Extract:

Agent Skills: Hugging Face Skill

Hugging Face Skill

Purpose

Provides structured workflows for interacting with the Hugging Face ecosystem: Hub repository search, model loading and inference, dataset management, PEFT/LoRA fine-tuning, and Spaces deployment. Integrates via MCP tools when available and falls back to Python APIs and the huggingface_hub CLI.

When to Invoke

Skill({ skill: 'huggingface' });

Invoke when:

• Searching for models, datasets, or Spaces on the Hub
• Loading and running inference with Transformers models
• Managing datasets with the datasets library
• Fine-tuning models with PEFT/LoRA
• Deploying or querying Hugging Face Spaces
• Selecting the right model for a task (NLP, vision, audio, multimodal)

MCP Tool Integration

When the Hugging Face MCP server is available, prefer MCP tools over direct API calls.

Entries shown:
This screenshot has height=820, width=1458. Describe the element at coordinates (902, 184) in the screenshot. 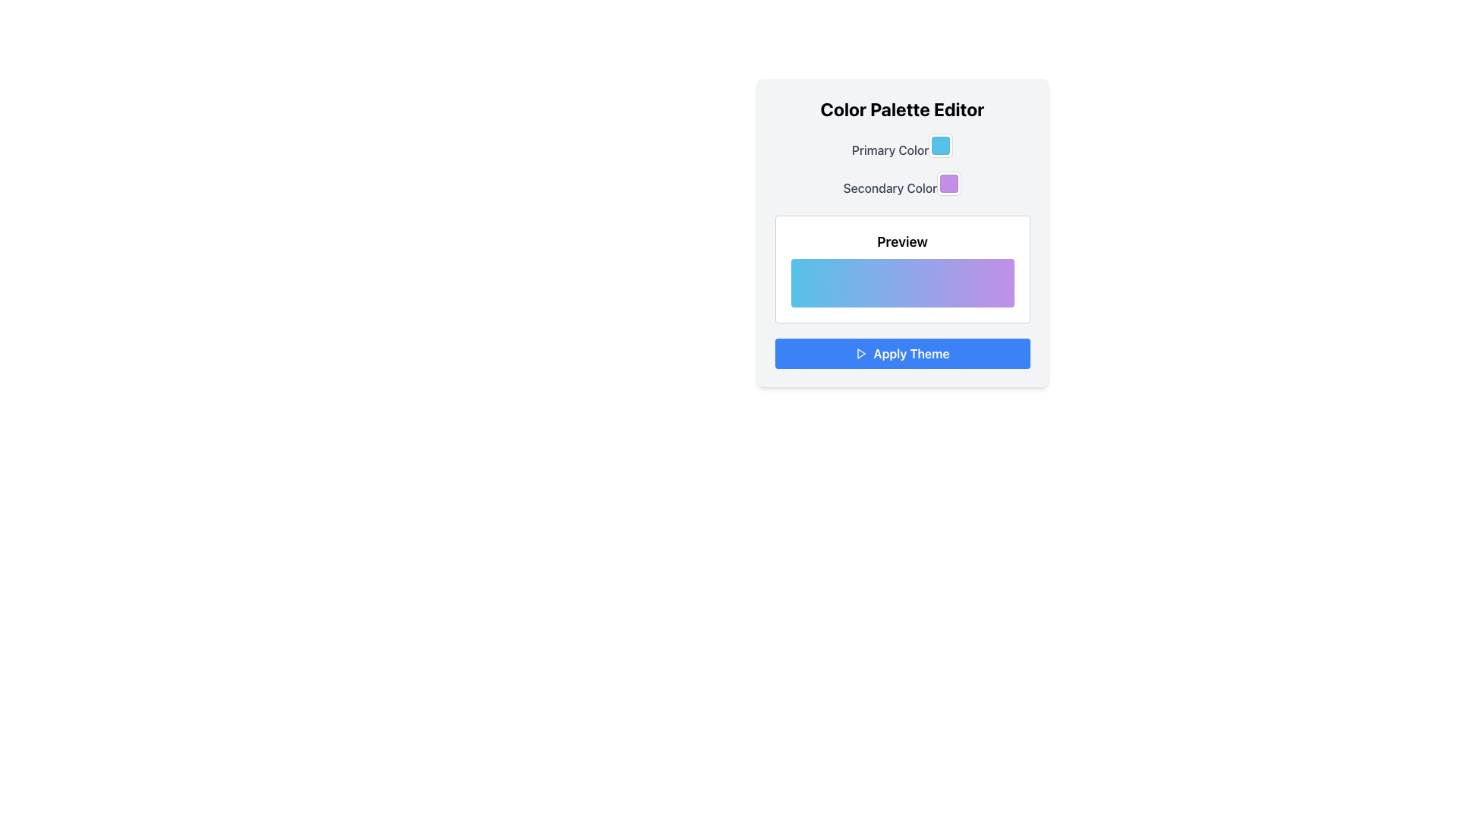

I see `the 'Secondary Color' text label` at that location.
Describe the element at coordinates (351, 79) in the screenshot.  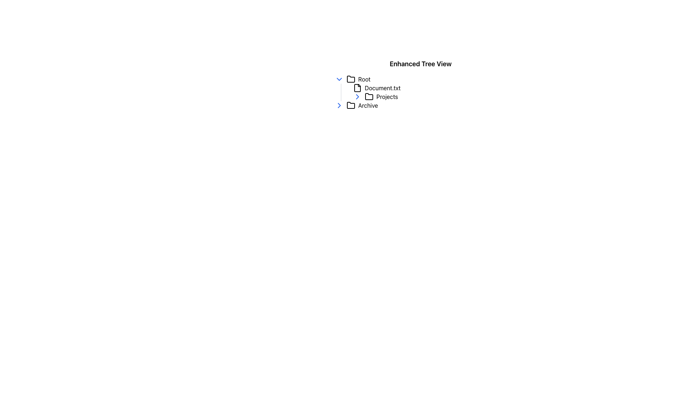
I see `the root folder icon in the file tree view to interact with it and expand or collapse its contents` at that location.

...

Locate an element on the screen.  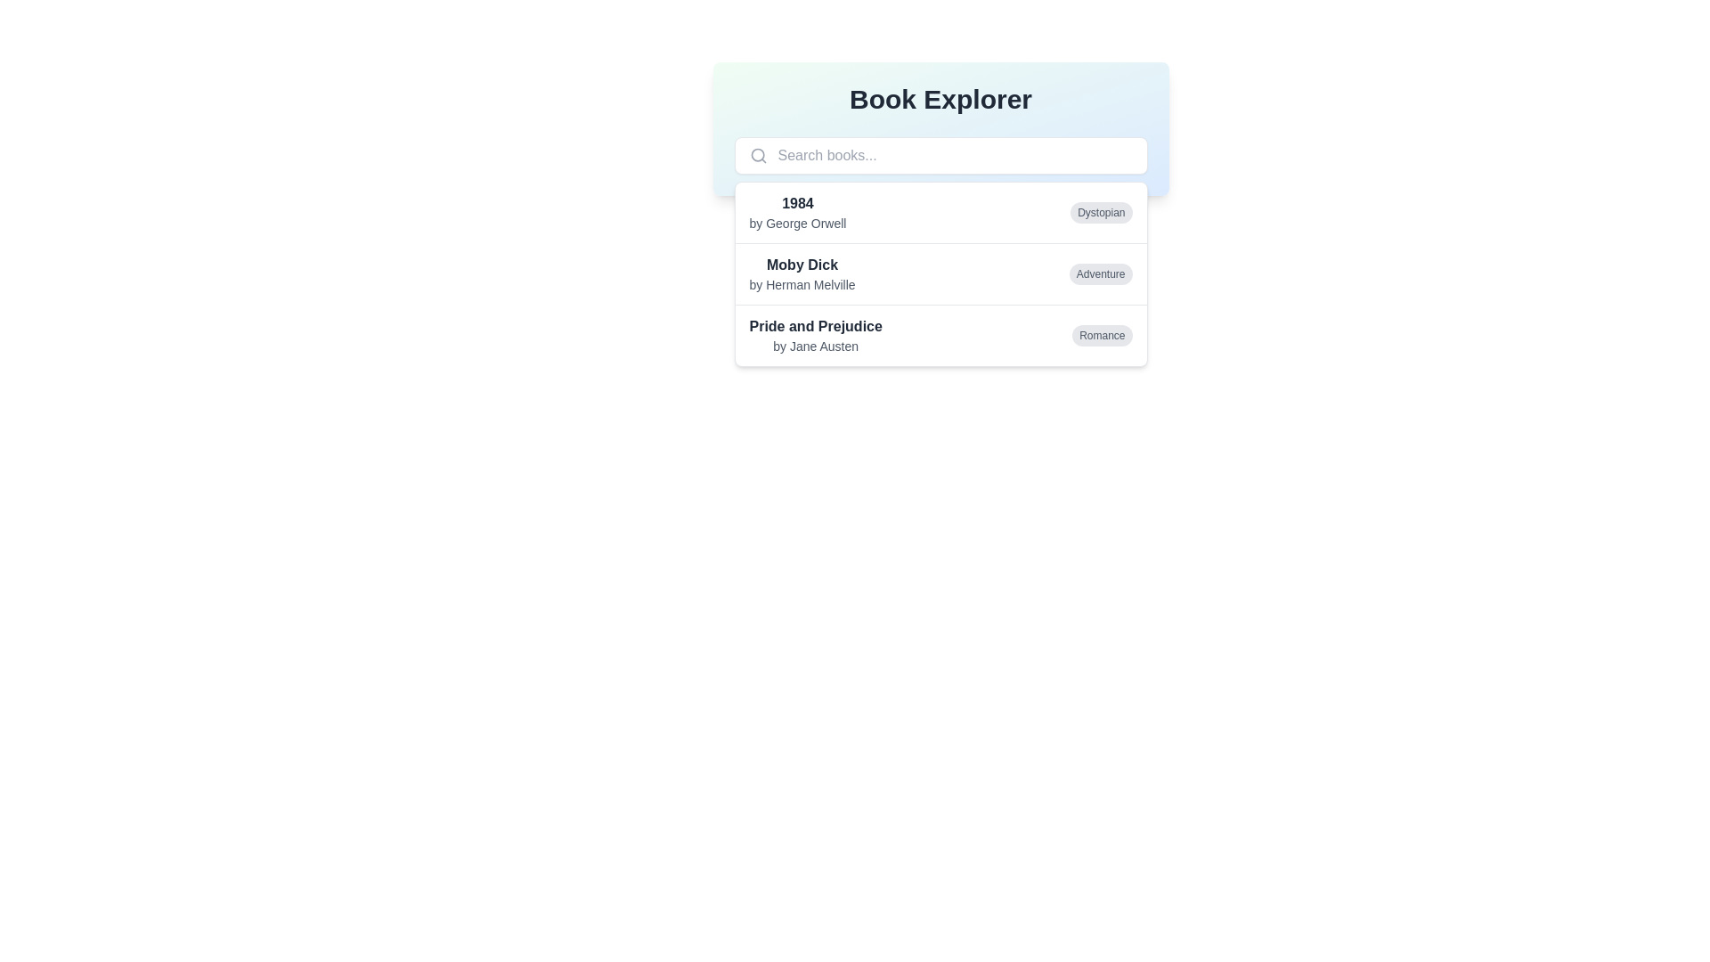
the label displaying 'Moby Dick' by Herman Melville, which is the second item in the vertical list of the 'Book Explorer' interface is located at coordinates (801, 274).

Work instruction:
Please answer these questions from the Hugging Face Skill page:
1. What does the skill fall back to when MCP tools are not available?
2. What line of code invokes the skill?
3. What should be preferred when the Hugging Face MCP server is available?

Task response:
1. Python APIs and the huggingface_hub CLI.
2. Skill({ skill: 'huggingface' });
3. MCP tools over direct API calls.